* Assignment
Within this listing, how many lines include the word "computer"? Only the number should be given.

___ Excerpted data

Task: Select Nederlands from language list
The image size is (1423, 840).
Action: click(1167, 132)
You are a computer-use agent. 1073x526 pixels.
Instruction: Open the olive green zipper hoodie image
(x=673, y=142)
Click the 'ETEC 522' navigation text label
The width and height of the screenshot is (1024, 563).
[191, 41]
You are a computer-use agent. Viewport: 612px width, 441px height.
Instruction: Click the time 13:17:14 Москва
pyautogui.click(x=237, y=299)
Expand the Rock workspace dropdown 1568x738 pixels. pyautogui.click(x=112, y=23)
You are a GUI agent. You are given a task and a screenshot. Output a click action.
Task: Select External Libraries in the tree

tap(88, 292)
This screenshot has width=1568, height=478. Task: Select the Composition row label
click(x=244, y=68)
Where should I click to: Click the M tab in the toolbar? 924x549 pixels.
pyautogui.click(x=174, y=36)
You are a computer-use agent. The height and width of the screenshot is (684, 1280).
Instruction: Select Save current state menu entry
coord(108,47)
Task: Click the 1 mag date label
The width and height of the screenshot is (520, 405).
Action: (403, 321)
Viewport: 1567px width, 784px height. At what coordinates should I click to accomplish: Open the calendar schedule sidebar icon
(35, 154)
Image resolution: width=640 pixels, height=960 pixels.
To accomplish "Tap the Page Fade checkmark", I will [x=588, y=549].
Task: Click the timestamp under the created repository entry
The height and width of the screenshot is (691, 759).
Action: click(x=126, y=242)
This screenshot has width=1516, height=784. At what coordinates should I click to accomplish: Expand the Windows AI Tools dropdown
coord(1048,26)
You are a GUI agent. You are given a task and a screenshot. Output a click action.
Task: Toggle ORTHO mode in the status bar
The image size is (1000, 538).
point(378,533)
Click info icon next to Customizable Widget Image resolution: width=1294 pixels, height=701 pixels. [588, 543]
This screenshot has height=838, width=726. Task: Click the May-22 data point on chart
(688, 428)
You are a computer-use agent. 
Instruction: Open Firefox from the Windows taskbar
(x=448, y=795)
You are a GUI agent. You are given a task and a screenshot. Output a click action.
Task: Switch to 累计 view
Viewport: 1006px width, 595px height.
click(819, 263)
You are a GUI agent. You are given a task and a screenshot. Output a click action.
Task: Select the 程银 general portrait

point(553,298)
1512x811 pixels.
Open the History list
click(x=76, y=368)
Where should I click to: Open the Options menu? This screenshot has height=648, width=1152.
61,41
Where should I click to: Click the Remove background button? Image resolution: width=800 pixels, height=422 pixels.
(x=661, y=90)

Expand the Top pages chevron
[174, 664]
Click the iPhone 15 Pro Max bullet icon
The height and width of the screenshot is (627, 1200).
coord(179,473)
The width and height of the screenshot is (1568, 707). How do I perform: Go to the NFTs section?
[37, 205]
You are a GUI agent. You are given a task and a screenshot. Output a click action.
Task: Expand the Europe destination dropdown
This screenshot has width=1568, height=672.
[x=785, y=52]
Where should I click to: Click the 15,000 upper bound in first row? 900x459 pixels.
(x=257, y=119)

______

* Your response
4